Appresa la caduta di Sardi, le città greche dell'Asia Minore avevano inviato a C. ambascerie per dichiarargli che accettavano la sua supremazia alle stesse condizioni che avevano con Creso. Ma C. richiese completa sottomissione, fatta eccezione per Mileto a cui concesse in un trattato di conservare di fronte all'impero persiano la posizione che aveva di fronte al regno lidio, e affidò ai suoi generali il compito di costringere gli Ioni all'obbedienza: compito che, data l'abilità dei Persiani negli assedî, fu presto assolto; in seguito anche la Caria e la Licia furono sttomesse.

C. si rivolse poi verso oriente, estendendo il suo dominio sulle provincie orientali dell'Irān, sottomettendo la Margiana e la Sogdiana e raggiungendo il fiume Iaxarte, nei cui pressi fece costruire fortezze che erano in piedi ancora ai tempi di Alessandro.
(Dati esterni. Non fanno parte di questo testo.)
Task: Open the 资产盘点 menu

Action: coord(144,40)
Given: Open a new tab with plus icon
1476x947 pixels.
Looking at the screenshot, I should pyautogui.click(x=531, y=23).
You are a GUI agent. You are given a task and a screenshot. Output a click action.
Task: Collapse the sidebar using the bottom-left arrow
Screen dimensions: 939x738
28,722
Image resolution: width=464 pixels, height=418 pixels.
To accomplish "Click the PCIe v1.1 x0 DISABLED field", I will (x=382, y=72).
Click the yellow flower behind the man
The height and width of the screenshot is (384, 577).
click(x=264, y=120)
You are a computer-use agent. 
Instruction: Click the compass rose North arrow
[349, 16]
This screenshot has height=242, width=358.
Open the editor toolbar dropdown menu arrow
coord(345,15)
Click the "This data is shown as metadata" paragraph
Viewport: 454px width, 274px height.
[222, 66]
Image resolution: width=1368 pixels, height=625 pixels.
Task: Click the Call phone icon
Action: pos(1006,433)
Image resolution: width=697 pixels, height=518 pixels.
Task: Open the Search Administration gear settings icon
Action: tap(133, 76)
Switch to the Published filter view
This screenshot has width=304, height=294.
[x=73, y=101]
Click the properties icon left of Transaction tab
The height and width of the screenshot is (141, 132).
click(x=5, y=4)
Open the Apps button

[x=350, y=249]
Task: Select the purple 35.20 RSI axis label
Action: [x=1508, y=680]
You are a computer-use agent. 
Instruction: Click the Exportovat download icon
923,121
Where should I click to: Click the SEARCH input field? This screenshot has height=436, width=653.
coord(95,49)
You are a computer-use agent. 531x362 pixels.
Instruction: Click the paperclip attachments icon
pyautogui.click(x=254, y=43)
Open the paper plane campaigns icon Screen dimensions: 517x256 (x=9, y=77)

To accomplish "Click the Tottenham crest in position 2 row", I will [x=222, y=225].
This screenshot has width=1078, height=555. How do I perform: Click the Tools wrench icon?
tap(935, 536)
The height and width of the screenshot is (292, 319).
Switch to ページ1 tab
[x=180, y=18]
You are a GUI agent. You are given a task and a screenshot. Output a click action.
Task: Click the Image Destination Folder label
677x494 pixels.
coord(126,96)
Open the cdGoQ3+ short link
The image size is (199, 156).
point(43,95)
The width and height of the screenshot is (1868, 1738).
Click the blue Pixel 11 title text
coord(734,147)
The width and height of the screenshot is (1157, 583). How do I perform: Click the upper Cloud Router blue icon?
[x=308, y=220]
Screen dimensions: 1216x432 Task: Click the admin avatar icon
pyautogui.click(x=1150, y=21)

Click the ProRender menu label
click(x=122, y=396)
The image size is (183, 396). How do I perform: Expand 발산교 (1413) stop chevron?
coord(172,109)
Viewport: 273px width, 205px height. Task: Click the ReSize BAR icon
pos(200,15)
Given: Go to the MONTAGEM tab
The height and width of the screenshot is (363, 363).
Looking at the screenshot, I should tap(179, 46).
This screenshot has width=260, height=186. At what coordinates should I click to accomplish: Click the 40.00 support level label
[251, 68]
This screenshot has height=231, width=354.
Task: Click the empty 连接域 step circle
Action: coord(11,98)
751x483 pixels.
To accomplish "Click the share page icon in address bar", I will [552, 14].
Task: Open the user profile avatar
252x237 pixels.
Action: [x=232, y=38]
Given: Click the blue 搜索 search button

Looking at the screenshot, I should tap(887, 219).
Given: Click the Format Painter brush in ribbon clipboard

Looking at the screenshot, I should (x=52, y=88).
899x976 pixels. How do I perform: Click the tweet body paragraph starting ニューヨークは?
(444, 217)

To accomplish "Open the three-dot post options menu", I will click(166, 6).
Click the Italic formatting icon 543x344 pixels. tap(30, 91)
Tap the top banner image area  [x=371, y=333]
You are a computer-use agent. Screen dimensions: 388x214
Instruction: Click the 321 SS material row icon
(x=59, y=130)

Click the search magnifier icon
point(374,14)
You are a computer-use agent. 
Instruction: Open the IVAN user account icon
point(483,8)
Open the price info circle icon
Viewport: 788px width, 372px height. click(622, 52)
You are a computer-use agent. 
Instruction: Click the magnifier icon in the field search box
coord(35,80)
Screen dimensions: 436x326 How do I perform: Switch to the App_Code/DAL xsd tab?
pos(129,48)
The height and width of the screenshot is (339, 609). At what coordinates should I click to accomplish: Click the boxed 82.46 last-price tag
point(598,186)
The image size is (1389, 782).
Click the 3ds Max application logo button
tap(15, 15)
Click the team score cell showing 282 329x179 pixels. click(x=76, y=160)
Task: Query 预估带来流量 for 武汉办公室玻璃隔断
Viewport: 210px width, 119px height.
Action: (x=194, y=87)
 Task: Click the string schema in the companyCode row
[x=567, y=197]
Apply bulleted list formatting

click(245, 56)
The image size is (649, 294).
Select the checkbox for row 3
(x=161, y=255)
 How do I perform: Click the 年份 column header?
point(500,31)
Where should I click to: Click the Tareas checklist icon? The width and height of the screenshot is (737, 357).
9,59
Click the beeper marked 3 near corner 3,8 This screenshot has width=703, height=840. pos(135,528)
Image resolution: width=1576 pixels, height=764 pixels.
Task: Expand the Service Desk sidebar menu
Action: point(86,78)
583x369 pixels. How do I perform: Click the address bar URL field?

La sua azione, che durò qui dal 546 sino al 540, assicurò all'impero persiano quelle provincie orientali che troviamo elencate nelle iscrizioni cuneiformi come facenti parte di esso, all'atto dell'assunzione al trono di Dario; e cioè Parthiana, Drangiana, Ariana, Khōrasm, Battriana, Sogdiana, Gandāra, i Saci, i Sattagidi, Arachosia e Maka.

In seguito alle conquiste occidentali l'impero persiano confinava ormai dal golfo arabico sino alla Cilicia con il regno di Babilonia. C., favorito dal dissidio che esisteva fra il re Nabonide e i sacerdoti, poté facilmente, per l'opera del suo generale Gobria, impadronirsene (522). In Babilonia C. ancor più che nella Media si comportò come quasi legittimo erede della dinastia indigena. I templi furono protetti; alle singole città furono restituite le divinità che Nabonide aveva fatto trasportare a Babilonia; permise il ritorno in Palestina ai Giudei deportati in Babilonide.

In tal modo, con una serie di fortunate conquiste, C. riuscì a gettare saldamente le basi di uno dei più vasti imperi che la storia ricordi. Più che la sua abilità militare, gli valse il genio politico per cui egli seppe cogliere sempre il momento giusto per l'azione, e, dando prova di squisita sensibilità umana, seppe apparire come un liberatore ai popoli che conquistava. La sua morte, avvenuta nel 528, con ogni probabilità in combattimento contro popolazioni dimoranti oltre lo Iaxarte (Massageti) secondo Erodoto, lasciava la Persia trasformata nel più forte impero, minaccia viva ai margini del mondo greco.

Bibl.: J. V. Prašek, Geschichte der Meder und Perser bis zur makedonischen Eroberung, I, Gotha 1906, p. 195 segg.; Weissbach, in Pauly-Wissowa, Real-Encycl., suppl. IV, coll. 1129-1166; v. pure persia: Storia.